A collection of logging libraries to implement standardised logging.
- Two compulsory attributes:
- log_correlation_id - This is the correlation value (based on GUID, but may have other details encoded into it)
- log_level - standard python logging levels (Critical/Error/Warning/Info/Debug)
- Non-compulsory attribute:
- log_correlation_type - describes the type of correlation we are using e.g. workflow ID, survey ID etc. - THIS WAS ADDED 20/11/2020
- These attributes are:
- defined by the initiating function/process.
- held in a JSON structure
- held in an attribute called 'context'
- immutable, and cannot be changed/removed by any subsequent process
- Subsequent processes in the chain can add additional attributes to context as necessary (e.g. reference).

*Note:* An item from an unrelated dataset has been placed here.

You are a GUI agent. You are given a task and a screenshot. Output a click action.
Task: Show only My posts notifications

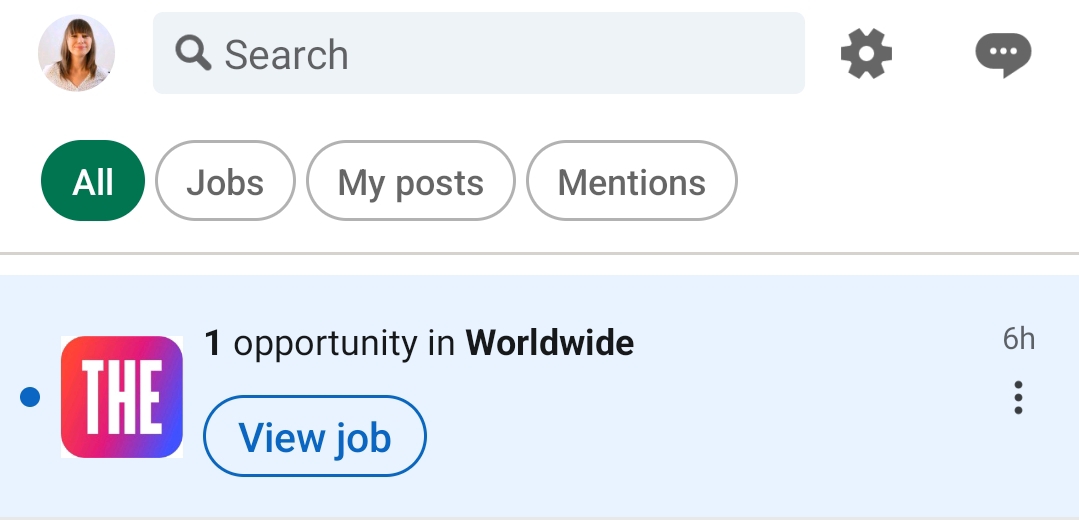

These are also immutable.
- For example: user - Initiating User or "System"
- All items in the context are printed to the log.
- Several compulsory attributes: (NB. these are still very much up for discussion)
- timestamp - Implicit? Legacy question
- description - Bespoke text description of what has happened
- service - Parent service name. e.g. Validation, rsi-results-pipeline. (Leads to come up with a list)
- component - The lambda/pod/function name. e.g rsi_json_standardisation.
- environment - Describe where the function is run E.g. dev-sandbox, uat, int, etc. This could include the account-id. (This assumes that log collation doesn't make this implicit)
- Sandbox
- Integration
- UAT
- Production
- deployment - A specific deployment
- main
- bpm-457
- bpm-587
- mike
- Logging levels:
- The standard logging level is 'info'. (This will capture everything except 'debug').
- Critical: Always logged. A process has failed. All teams in SPP should be notified. Describes the failure state that just happened.
- Error: Always logged. A process has failed. The owning team in SPP should be notified. Describes the failure state that just happened.
- Warning: Always logged. Something isn't quite right, it hasn't failed, but should be investigated.
- Info: Always logged. Useful information that should always be captured. (e.g. function start/end, or an API call has been made)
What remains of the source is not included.